Supervised ML evaluation of credit risk data
This analysis uses machine learning to train a model to predict high risk credit loans. The number of low risk loans in the dataset far outweigh the number of high risk loans. Therefore, the imblanced learn library was used to deal with this asymmetry.
Several algorithms were used in order to determine the best performance for the model. In particular, resampling and ensemble techniques were used.
Oversampling from the high risk cases using RandomOverSampler and SMOTE algorithms were used to balance the number of cases being analyzed. The ClusterCentroids algorithm was used to undersample the low risk cases for the same purpose. Additionally, a combination of oversampling and undersampling, SMOTEENN was used to balance the inputs.
###Ensemble Classifiers
The BalancedRandomForestClassifier and AdaBoost algorithms were used to employ decision tree techniques to produce a more robust and accurate model.
The recall score will provide the best indicator of the number of high risk cases that are caught. Using this figure may label some low risk cases as high risk, but a higher recall score ensures that the highest number of high risk cases are identified.

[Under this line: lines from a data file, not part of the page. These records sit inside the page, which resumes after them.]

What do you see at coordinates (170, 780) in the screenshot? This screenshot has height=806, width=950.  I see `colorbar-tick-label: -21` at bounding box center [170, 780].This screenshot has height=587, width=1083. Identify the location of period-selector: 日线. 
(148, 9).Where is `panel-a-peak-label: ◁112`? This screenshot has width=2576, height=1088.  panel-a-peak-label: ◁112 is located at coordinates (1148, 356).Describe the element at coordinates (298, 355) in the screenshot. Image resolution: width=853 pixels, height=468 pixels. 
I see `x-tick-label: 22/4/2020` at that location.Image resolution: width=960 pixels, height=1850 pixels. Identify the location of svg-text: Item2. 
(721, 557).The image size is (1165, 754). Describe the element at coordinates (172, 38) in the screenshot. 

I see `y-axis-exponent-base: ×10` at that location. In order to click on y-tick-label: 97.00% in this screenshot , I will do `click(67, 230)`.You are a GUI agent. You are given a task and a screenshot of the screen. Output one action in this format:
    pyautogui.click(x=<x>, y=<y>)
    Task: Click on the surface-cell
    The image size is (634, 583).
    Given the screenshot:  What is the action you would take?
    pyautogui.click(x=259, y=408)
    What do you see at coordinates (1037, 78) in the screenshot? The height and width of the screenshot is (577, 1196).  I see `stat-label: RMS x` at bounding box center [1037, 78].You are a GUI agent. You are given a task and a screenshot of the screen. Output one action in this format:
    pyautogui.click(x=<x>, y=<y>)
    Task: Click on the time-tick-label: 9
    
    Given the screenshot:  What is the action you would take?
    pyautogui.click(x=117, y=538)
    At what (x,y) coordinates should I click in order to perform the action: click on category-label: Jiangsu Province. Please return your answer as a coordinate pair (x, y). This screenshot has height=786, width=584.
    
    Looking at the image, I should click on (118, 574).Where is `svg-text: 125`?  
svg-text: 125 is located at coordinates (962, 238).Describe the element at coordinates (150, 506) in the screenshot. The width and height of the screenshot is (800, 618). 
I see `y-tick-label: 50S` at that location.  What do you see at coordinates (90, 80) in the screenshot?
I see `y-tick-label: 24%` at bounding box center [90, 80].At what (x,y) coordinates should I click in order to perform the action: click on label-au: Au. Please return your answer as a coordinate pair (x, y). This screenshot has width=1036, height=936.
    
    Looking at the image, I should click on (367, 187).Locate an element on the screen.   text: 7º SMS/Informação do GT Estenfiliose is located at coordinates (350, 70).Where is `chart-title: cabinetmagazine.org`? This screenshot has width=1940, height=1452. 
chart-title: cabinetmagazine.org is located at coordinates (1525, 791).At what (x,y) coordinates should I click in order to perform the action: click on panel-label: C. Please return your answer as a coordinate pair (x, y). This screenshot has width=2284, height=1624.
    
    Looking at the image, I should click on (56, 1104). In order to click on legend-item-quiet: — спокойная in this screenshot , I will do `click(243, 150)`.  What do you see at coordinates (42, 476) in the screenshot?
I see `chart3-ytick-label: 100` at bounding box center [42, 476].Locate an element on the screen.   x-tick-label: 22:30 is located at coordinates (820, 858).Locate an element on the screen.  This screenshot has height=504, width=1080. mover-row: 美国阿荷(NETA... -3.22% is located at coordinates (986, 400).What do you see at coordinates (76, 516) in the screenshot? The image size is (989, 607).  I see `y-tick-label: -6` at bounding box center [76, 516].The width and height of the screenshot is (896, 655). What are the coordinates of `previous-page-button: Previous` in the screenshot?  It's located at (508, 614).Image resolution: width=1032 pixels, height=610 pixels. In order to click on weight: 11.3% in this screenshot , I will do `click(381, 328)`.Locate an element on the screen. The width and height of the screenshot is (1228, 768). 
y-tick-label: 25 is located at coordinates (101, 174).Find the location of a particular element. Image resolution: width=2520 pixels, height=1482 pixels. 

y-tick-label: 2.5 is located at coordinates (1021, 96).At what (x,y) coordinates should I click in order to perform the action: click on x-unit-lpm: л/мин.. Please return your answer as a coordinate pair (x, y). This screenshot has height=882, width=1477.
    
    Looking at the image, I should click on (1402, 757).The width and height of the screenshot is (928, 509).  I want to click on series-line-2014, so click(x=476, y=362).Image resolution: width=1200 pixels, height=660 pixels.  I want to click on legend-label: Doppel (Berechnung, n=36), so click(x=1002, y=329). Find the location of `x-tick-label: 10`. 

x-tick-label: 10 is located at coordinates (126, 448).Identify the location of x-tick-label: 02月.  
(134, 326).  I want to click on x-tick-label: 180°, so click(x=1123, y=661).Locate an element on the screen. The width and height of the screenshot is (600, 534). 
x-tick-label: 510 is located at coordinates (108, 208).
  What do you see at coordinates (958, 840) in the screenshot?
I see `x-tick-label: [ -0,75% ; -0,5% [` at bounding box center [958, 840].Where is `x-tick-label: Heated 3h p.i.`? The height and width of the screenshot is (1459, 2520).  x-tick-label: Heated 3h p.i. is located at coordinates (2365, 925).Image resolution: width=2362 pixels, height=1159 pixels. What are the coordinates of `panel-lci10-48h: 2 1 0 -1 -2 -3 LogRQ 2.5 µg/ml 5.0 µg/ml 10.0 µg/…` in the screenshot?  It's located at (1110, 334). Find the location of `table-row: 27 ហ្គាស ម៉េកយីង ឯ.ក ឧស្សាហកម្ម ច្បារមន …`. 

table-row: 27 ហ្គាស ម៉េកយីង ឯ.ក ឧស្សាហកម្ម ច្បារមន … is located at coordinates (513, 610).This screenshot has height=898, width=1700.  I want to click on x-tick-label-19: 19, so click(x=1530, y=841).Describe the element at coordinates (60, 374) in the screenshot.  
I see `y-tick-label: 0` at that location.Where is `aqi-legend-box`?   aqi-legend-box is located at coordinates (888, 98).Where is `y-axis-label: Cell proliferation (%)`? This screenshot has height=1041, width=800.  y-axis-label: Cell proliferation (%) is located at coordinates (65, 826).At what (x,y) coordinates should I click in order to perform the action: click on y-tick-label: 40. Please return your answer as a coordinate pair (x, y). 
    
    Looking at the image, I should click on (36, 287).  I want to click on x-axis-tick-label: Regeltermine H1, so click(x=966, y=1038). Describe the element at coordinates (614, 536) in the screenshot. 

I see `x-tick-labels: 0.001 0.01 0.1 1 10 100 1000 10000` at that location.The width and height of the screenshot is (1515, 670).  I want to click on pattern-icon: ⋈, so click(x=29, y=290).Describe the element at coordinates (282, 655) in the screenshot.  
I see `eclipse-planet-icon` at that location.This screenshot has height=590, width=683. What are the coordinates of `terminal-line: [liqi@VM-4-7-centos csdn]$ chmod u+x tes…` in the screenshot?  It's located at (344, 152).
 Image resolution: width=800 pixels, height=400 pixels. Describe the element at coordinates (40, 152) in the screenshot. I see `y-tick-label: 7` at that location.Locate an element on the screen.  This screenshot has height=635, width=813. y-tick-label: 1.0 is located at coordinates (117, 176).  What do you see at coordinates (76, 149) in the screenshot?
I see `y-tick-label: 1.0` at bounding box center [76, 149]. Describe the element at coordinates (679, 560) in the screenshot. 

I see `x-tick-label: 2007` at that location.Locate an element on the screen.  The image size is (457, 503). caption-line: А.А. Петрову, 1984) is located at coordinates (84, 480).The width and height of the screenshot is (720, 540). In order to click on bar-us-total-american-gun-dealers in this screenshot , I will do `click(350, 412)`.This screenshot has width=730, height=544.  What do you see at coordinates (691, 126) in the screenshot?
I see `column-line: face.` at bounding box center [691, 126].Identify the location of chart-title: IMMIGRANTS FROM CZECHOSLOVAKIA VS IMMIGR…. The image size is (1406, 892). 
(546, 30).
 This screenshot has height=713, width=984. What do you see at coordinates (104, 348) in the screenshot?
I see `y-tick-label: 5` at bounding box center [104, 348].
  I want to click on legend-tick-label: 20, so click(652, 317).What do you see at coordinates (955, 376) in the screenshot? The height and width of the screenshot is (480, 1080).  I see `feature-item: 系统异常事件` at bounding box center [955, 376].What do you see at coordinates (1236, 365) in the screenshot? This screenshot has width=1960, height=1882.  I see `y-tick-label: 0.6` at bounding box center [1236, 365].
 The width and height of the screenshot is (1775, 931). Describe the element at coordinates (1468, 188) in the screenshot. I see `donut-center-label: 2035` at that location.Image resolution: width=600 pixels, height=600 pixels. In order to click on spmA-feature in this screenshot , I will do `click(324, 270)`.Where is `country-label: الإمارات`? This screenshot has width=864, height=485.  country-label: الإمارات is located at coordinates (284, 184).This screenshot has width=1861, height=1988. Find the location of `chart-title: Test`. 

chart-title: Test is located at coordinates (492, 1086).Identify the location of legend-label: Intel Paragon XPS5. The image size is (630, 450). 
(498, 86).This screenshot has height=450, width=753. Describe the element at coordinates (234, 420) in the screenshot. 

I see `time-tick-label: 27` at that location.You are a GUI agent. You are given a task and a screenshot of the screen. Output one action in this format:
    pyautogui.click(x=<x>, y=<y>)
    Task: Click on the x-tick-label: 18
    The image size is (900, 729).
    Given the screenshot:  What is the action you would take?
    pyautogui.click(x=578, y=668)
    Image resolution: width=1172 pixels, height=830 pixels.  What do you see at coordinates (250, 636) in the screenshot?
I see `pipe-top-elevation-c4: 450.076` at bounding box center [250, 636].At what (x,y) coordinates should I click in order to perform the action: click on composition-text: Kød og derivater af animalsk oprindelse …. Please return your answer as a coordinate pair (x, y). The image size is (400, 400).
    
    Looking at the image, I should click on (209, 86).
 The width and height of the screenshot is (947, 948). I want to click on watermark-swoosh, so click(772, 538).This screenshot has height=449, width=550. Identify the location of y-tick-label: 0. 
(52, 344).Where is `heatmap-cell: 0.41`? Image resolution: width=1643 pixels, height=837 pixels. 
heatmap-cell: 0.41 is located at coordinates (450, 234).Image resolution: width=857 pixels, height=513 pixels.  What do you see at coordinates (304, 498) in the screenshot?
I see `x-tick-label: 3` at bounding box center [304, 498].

Native Random Oversampling
High risk recall score of 0.72
SMOTE Oversampling
High risk recall score of 0.61
Cluster Centroids Undersampling
High risk recall score of 0.69
SMOTEENN Combination Sampling
High risk recall score of 0.78
Balanced Random Forest Classifier
High risk recall score of 0.70
Easy Ensemble AdaBoost Classifier
High risk recall score of 0.92
The Easy Ensemble AdaBoost Classifier algorithm is the obvious choice, because it correctly identified 92% of the high risk cases.